GIVEN RECORDS:
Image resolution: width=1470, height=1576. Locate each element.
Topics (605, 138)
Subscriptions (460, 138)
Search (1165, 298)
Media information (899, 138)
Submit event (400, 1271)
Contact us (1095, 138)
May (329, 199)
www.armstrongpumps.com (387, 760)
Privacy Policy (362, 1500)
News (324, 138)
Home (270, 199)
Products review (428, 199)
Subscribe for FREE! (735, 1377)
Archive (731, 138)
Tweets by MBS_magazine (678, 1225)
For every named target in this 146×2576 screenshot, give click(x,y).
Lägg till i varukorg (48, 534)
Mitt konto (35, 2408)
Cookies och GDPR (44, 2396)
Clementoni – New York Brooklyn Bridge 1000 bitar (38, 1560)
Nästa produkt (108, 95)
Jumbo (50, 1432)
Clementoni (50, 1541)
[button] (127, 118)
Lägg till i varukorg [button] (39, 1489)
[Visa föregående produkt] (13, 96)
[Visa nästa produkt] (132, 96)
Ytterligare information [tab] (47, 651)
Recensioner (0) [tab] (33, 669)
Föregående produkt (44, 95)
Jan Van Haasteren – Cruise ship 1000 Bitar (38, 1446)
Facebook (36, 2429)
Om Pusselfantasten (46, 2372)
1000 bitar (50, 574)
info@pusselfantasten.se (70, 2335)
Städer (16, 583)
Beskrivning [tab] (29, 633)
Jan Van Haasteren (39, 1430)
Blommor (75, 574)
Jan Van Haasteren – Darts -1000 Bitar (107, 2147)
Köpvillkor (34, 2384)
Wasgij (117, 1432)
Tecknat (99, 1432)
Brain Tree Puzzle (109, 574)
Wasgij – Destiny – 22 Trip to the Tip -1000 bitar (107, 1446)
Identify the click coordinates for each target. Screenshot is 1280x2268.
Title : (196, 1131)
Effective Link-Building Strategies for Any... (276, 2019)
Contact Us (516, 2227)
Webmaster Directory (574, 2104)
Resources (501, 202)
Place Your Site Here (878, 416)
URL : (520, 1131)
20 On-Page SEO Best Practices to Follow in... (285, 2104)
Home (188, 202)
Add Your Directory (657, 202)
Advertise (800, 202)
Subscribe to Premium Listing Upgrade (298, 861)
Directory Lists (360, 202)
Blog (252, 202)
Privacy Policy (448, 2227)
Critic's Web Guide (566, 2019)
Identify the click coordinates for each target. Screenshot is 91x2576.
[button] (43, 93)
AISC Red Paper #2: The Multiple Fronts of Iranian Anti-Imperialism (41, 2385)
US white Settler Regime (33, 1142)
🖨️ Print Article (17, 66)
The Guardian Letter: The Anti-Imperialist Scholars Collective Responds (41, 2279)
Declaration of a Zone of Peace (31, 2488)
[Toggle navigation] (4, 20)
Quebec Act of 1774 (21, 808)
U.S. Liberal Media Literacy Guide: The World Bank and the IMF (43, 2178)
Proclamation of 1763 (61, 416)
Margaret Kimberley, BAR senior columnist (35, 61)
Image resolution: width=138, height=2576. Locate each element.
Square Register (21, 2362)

THE PROBLEM: Please retype the top of the data exactly, down to and including the line that holds "Ytterligare information [tab] (47, 651)", and nothing further.

RESPONSE BELOW:
Image resolution: width=1470, height=1576. Locate each element.
Topics (605, 138)
Subscriptions (460, 138)
Search (1165, 298)
Media information (899, 138)
Submit event (400, 1271)
Contact us (1095, 138)
May (329, 199)
www.armstrongpumps.com (387, 760)
Privacy Policy (362, 1500)
News (324, 138)
Home (270, 199)
Products review (428, 199)
Subscribe for FREE! (735, 1377)
Archive (731, 138)
Tweets by MBS_magazine (678, 1225)
For every named target in this 146×2576 screenshot, give click(x,y).
Lägg till i varukorg (48, 534)
Mitt konto (35, 2408)
Cookies och GDPR (44, 2396)
Clementoni – New York Brooklyn Bridge 1000 bitar (38, 1560)
Nästa produkt (108, 95)
Jumbo (50, 1432)
Clementoni (50, 1541)
[button] (127, 118)
Lägg till i varukorg [button] (39, 1489)
[Visa föregående produkt] (13, 96)
[Visa nästa produkt] (132, 96)
Ytterligare information [tab] (47, 651)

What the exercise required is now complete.